Ovarian cancer remains the number one gynaecological killer in the western world. Most ovarian cancer patients present with advanced-stage disease and are treated with cytoreductive surgery followed by platinum-based combination chemotherapy. While the majority of patients respond to treatment, most will relapse, principally intraperitoneal, such as the 5-year survival rate for advanced disease is approximately 20–25%.

The use of whole abdominal irradiation (WAI) as consolidation therapy would appear to be a logical strategy given its ability to sterilize small tumour volumes. During the 1950s surgery and radiotherapy were the predominant treatment modalities in ovarian cancer. But despite whole abdominal irradiation's (WAI) clinically proven efficacy and with the introduction of chemotherapy the use of radiotherapy in ovarian cancer has profoundly decreased mainly due to high toxicity. Technical developments in radiotherapy techniques like intensity-modulated radiation therapy (IMRT) have now the potential to spare organs at risk (OARs) as kidneys, liver, and bone marrow. Hence, these techniques might significantly decrease the toxicity while still adequately covering the peritoneal cavity with a homogenous dose.

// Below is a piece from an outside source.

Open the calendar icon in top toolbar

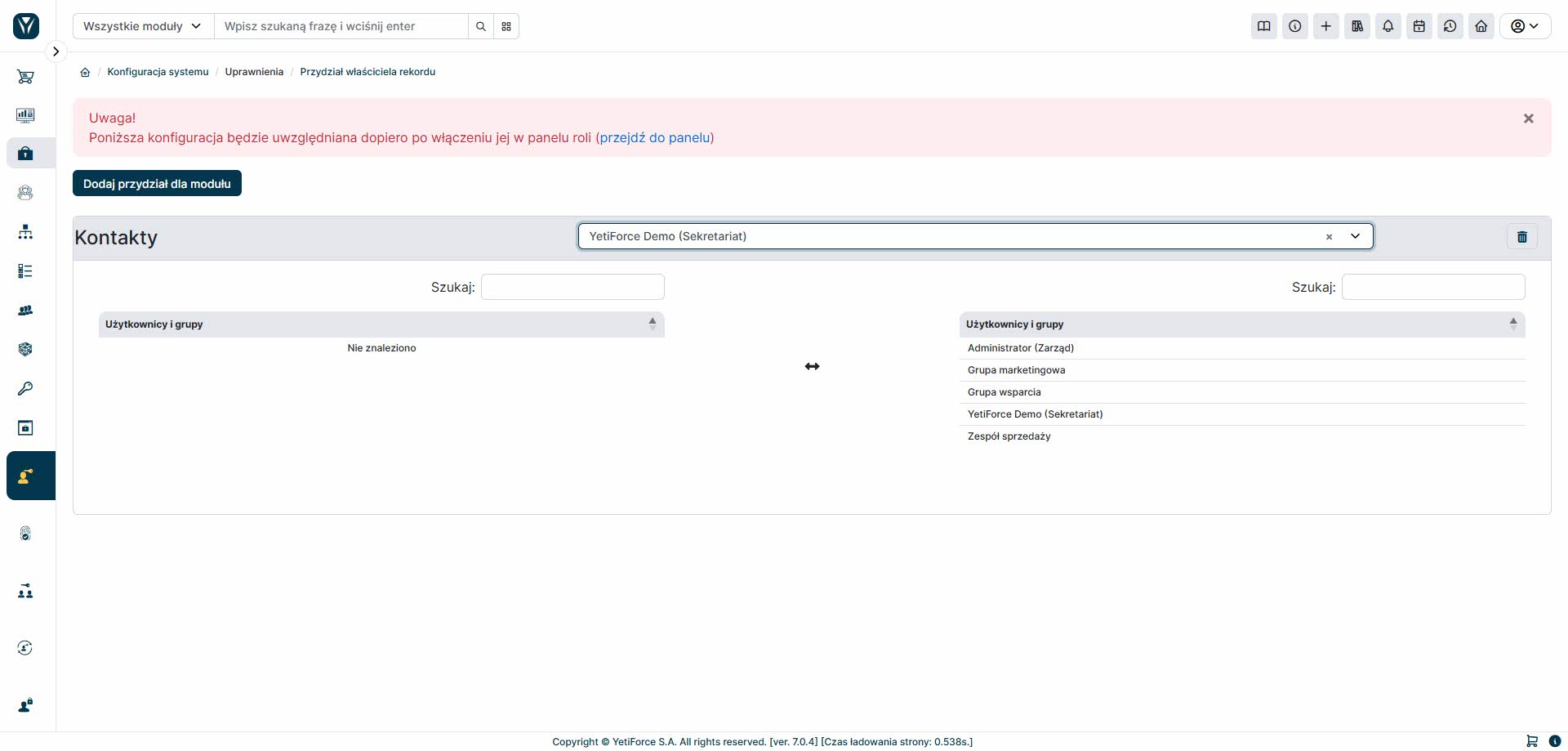(1419, 26)
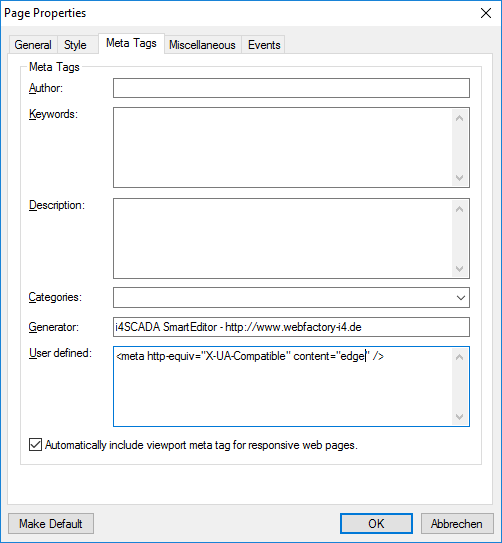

The OVAR-IMRT-01 study is a single center pilot trial of a phase I/II study. After surgical resection and platinum-based chemotherapy patients with advanced ovarian cancer stage FIGO III (R1 or R2< 1 cm) will be treated as consolidation therapy with whole abdomen irradiation (WAI) using intensity modulated radiation therapy (IMRT) to a total dose of 30 Gy in 1.5 Gy fractions. The primary endpoint of the study is the evaluation of the feasibility of intensity modulated WAI and study protocol. Secondary endpoint is evaluation of the toxicity of intensity modulated WAI before initiating a prospective phase I/II study. The aim is to explore the potential of IMRT as a new method for WAI to lower the dose to kidneys, liver, bone marrow while covering the peritoneal cavity with a homogenous dose, and to implement whole abdominal intensity modulated radiotherapy into the adjuvant multimodal treatment concept of advanced ovarian cancer FIGO stage III.